Researchers had to do their work early in the morning before the tourist boats arrived. They had to avoid flying drones when birds were nesting on the island. The days were often very rainy and windy, but December was the only good choice for the researchers. 

"There were mornings when the rain was blowing sideways and the wind was blowing 40 miles an hour," remembered Kelsey.  

While some days presented unpleasant weather, some evenings were just plain creepy as researchers spent a few restless nights in areas where some of the most notorious inmates were once housed. One researcher apparently now agrees with the many tales claiming that Alcatraz is haunted.

The NPS and GGRNA are grateful to have a baseline 3D map of the entire 22.5-acre island, provided free of charge.

"There are portions of the island that are eroding and with this pinpoint in time we'll be able to do future scans and see what has changed and what parts of the island has had more impacts than others," explained GGNRA archeologist Peter Gavette.

Outside the cell house is a critically important and thriving bird sanctuary. Alcatraz was once called "La Isla de los Alcatraces" or "Island of the Pelicans" in 1775 by Spanish explorer Juan Manuel de Ayala. Today, on the rocky areas, shrubs, and bushes, some 11 different nesting species, mostly seabirds, call Alcatraz home.

GGNRA biologist Morgan Barnes told CBS News Bay Area she believes Alcatraz will become an important climate change refuge for birds who nest more in the open ocean, such as those on the Farallon Islands, because of warming ocean temperatures that could impact their food sources.   

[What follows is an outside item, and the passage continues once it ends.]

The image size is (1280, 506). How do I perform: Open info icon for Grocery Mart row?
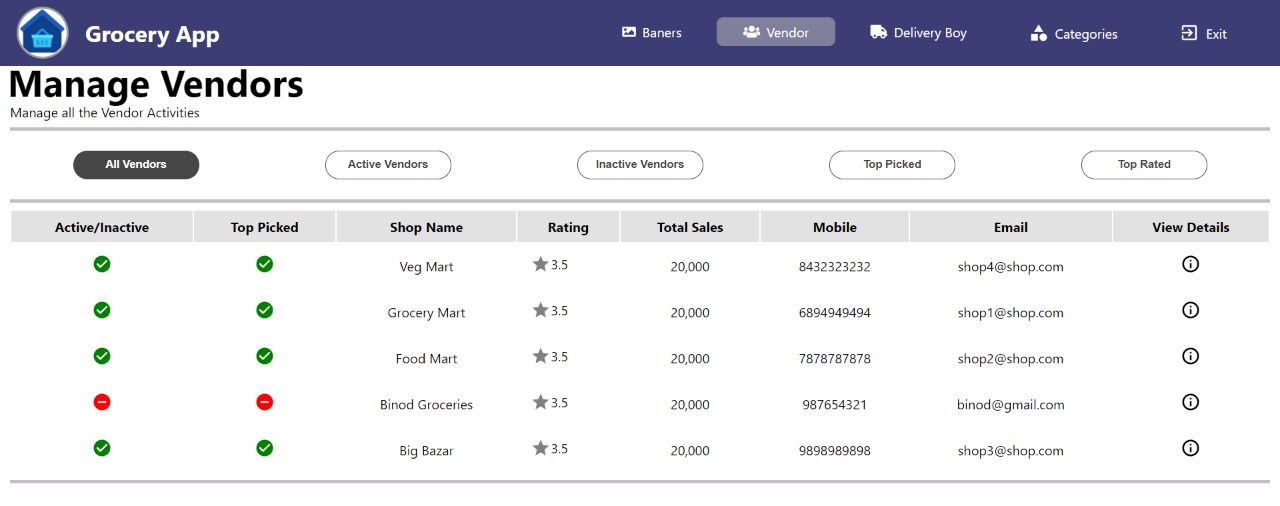click(x=1190, y=310)
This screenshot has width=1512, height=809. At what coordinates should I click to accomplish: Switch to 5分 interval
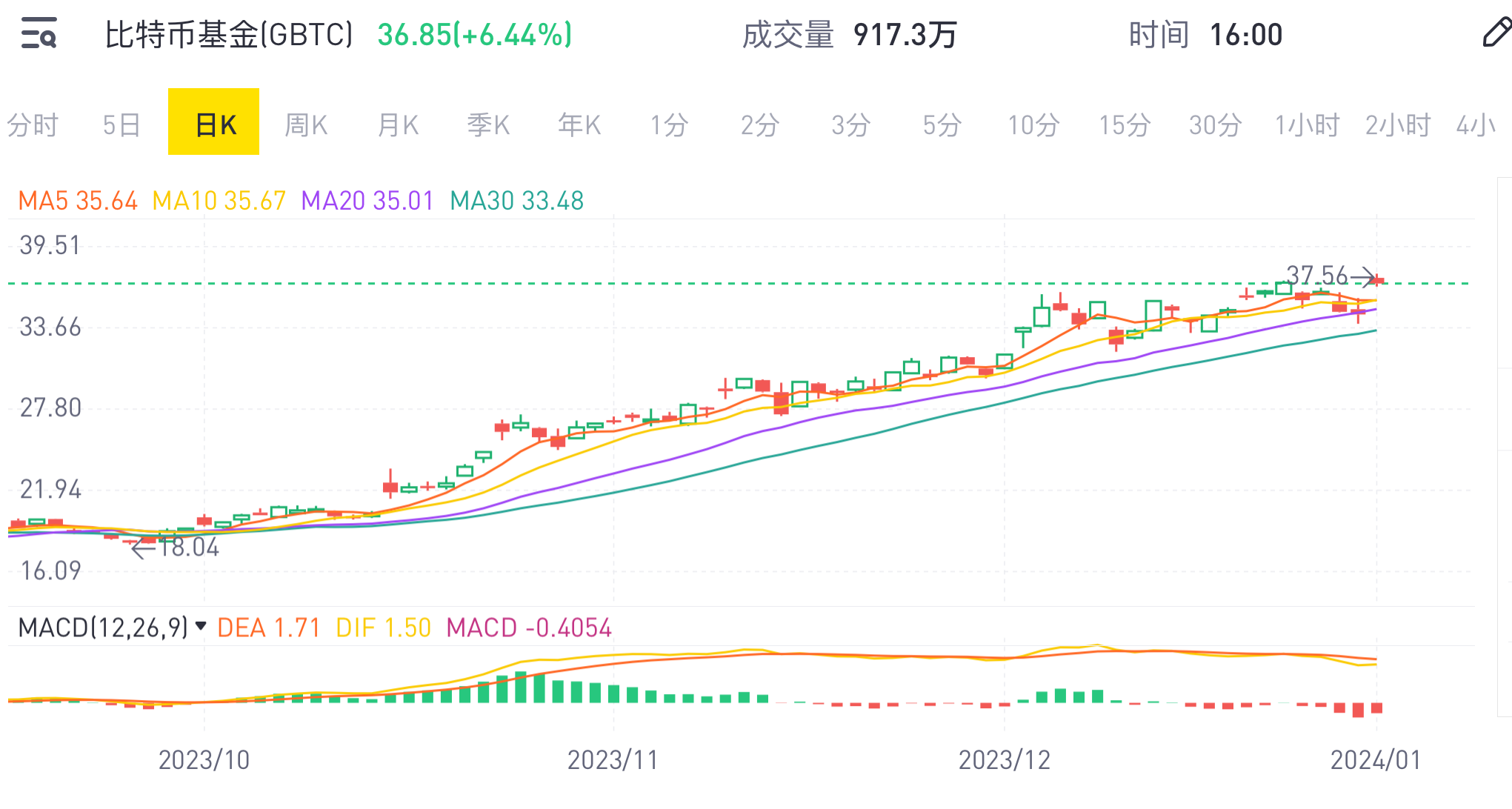[942, 124]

"The food in the Bay Area is more stable than it would be out in the open ocean," said Barnes. "Freshwater inputs into the bay will create a more stable food source."

The GGRNA is also concerned about preserving the important history of the American Indian occupation and the cultural landmarks left behind. Inside the cell block, visitors can see red hands painted in key places along with anti-government graffiti left by the Native Americans and restored on the water tower and a prison wall, near where the boats dock.

Kelsey says the 3D maps may also help the public better understand climate change and dangers posed by a warming planet.

"We know what's coming," said Kelsey. "So, the 3D map is not only immersive and engaging but it pertains to the broader conversation about sea level rise."

"Sea level rise is something we should be worried about, the impacts that we will have on our coastal communities," said Gavette, who would like Alcatraz to be preserved for the future.

Gavette added that preserving Alcatraz is safeguarding part of the history of the nation, of California, and of Native Americans, as well as protecting a sanctuary for seabirds and an incubator for biodiversity for future generations.